SPLEND'OR INDUSTRIES LTD.,

appelante,

et

SA MAJESTÉ LA REINE,

intimée.

Motifs du jugement

Le juge Lamarre Proulx, C.C.I.

[1] Le présent appel porte sur l'interprétation d'une clause figurant dans un bail conclu entre deux parties qui avaient entre elles un lien de dépendance, la question étant de savoir si le remplacement d'un toit constitue une « réparation à la charge du locateur » .

[2] Le ministre du Revenu national (le « ministre » ) a émis les hypothèses de fait qui suivent, figurant au paragraphe 14 de la réponse à l'avis d'appel (la « réponse » ) :

[TRADUCTION]

a)                    Durant la période en cause, M. Joseph Caporicci était l'unique actionnaire de l'appelante.

b)                    En 1994, l'appelante prenait à bail un bien immeuble situé au 8660, 8e avenue, à Montréal.

c)                    Les locaux loués par l'appelante appartenaient à M. Joseph Caporicci.

d)                    En 1994, l'appelante a dépensé 47 000 $ pour réparer le toit des locaux qu'elle louait.

e)                    L'appelante n'était pas, aux termes du bail conclu avec M. Joseph Caporicci le 1er février 1984, tenue de réparer le toit des locaux qu'elle louait. Sur ce point, l'article IX du bail se lit en partie comme suit :

9.1                  À compter de l'entrée en vigueur du présent bail, et tout au long de la période du bail, le locataire conservera, à ses frais, les lieux en bon état, notamment le bien-fonds, les bâtiments, les améliorations, les objets fixés à demeure et le matériel qui s'y trouvent ou qui seront installés au cours du bail; à cette fin, le locataire fera promptement les réparations d'ordre structural ou autre nécessaires et procédera sans tarder aux remplacements nécessaires, à la fois à l'intérieur et à l'extérieur, le matériel utilisé devant être de qualité au moins égale à celle du matériel original.

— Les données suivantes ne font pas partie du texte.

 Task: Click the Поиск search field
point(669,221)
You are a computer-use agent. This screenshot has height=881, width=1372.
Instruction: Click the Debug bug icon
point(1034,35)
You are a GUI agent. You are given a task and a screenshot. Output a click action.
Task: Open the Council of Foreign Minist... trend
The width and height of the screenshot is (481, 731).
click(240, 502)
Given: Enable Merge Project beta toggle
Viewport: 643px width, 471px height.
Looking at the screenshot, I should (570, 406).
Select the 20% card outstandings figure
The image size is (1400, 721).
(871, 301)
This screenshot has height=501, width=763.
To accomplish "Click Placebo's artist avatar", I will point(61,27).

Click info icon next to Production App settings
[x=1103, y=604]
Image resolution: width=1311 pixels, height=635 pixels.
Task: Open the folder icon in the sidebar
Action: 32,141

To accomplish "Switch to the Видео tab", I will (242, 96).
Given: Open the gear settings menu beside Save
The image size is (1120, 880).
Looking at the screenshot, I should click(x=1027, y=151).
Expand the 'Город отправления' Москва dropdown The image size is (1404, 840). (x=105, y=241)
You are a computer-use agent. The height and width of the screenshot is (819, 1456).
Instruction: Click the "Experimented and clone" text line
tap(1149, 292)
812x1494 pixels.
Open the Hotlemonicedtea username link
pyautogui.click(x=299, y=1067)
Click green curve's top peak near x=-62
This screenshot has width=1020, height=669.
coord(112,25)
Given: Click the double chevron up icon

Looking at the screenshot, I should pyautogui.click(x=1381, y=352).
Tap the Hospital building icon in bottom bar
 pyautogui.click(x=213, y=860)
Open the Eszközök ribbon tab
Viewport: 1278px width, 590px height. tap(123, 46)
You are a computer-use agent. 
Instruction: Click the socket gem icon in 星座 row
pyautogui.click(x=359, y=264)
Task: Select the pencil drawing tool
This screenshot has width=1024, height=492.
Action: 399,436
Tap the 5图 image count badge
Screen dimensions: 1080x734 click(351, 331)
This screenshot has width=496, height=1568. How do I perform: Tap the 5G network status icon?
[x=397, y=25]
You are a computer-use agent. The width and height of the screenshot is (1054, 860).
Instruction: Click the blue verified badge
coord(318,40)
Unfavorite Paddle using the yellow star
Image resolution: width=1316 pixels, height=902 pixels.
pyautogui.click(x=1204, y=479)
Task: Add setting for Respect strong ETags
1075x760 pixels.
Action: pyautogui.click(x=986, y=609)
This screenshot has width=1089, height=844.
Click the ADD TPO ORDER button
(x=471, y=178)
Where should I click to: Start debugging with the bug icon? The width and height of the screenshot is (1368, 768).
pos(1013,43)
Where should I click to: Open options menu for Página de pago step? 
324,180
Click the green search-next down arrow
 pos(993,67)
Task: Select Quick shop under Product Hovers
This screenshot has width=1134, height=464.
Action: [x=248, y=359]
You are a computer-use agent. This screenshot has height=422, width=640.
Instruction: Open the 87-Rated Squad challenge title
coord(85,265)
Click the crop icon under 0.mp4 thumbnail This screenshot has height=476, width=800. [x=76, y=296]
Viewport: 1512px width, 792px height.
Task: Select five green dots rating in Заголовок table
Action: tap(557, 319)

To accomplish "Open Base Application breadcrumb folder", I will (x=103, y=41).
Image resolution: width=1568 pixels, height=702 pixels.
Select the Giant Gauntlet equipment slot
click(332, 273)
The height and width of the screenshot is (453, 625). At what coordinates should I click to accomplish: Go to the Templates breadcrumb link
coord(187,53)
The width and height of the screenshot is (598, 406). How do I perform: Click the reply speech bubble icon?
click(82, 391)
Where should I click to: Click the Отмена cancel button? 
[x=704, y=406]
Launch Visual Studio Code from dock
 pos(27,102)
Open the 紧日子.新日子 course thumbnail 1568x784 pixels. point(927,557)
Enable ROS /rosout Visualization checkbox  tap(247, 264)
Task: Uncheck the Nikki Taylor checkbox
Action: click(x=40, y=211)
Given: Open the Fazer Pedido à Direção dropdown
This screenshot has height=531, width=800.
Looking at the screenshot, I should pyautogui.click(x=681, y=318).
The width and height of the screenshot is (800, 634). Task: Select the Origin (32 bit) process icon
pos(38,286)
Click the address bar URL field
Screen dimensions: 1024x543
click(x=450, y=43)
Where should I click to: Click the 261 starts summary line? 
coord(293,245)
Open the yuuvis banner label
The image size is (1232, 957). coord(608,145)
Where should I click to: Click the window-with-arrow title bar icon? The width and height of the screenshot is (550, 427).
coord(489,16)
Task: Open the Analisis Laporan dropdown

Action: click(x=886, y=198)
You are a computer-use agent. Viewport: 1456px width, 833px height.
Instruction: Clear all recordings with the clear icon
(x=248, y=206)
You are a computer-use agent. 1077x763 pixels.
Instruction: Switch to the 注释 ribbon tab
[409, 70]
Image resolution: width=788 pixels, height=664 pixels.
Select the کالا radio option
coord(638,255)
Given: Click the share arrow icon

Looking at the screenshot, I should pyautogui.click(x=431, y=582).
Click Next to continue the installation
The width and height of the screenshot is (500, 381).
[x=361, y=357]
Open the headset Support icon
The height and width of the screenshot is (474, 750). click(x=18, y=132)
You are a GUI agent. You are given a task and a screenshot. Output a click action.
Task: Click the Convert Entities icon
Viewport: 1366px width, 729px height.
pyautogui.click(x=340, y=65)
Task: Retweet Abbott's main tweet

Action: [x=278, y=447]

Le locataire n'est toutefois pas tenu de faire les grosses réparations ou de procéder aux remplacements d'importance, qui sont à la charge du locateur.

f)                     En 1994, le loyer payé par l'appelante conformément aux termes du bail a considérablement augmenté pour permettre au locateur, M. Caporicci, d'avoir des fonds supplémentaires aux fins de la réparation des locaux.

[3] M. Joseph Caporicci et M. Rabinovitch, soit le comptable de l'appelante, ont témoigné pour le compte de cette dernière tandis que Mme Lilianne Mehanna, agente de Revenu Québec, a témoigné pour le compte de l'intimée.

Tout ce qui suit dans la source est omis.